The former UK envoy, who stated this during an interview with The Sunday Times of London, added that Western governments felt “powerless” to help as any rescue attempt would have been too risky with Boko Haram terrorists using the girls as human shields.
Pocock said: “A couple of months after the kidnapping, fly-bys and an American eye in the sky spotted a group of up to 80 girls in a particular spot in the Sambisa forest, around a very large tree, called locally the Tree of Life, along with evidence of vehicular movement and a large encampment.”
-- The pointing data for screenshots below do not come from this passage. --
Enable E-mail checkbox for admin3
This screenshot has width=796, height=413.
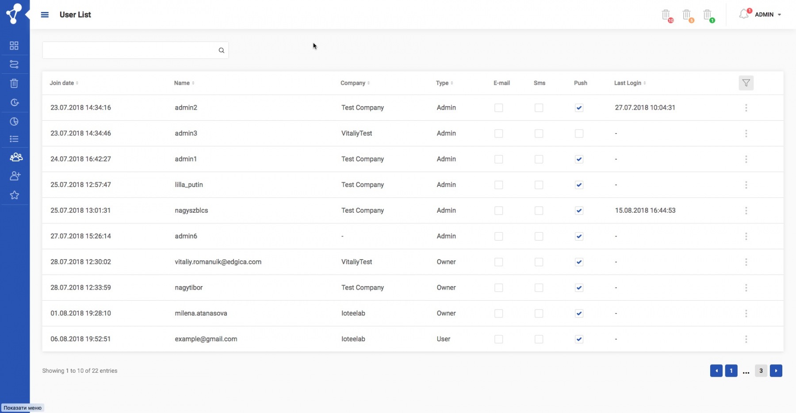click(x=498, y=134)
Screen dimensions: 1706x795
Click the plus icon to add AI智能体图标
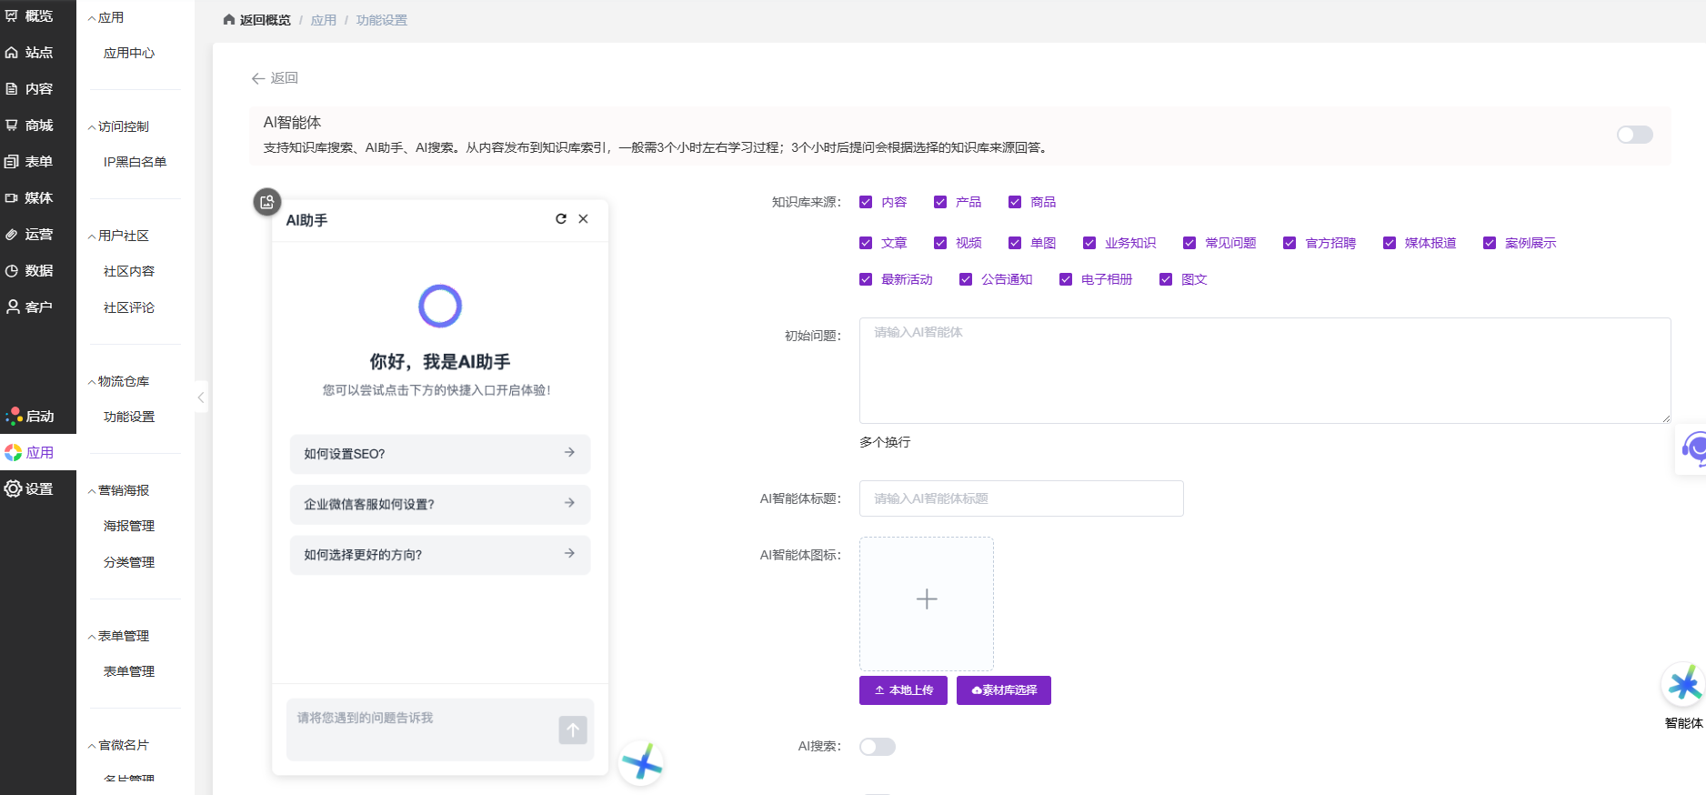click(x=926, y=599)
According to Pocock, the Chibok girls were there for at least four weeks but authorities were ‘powerless’ to intervene, saying however that the federal government (under former President Goodluck Jonathan) did not ask for help.
He said: “A land-based attack would have been seen coming miles away and the girls killed, an air-based rescue, such as flying in helicopters or Hercules, would have required large numbers and meant a significant risk to the rescuers and even more so to the girls.”
In an investigation by Christina Lamb for the Sunday Times Magazine, Pocock said the information was passed to the Nigerians but they made no request for help.
A former canon at Coventy Cathedral, Dr. Stephen Davis, who has spent several years attempting to negotiate with the terror group, said Boko Haram “makes ISIS look like playtime” and said it is “beyond belief” that the authorities both in Nigeria and the West do not know where the schoolgirls are.
Davis insists the locations of the camps where the girls are being kept are well known and can even be seen on Google maps. He added: “How many girls have to be raped and abducted before the West will do anything?”
Boko Haram members had stormed the Government Girls Secondary School (GGSS), Chibok in Borno State on April 14, 2014 and seized about 276 girls, who were preparing for end-of-year examination.
Although 57 of the girls managed to escape, the rest have remained missing and have not been heard from or seen since apart from in May that year, when 130 of them appeared in a Boko Haram video wearing hijabs and reciting the Koran.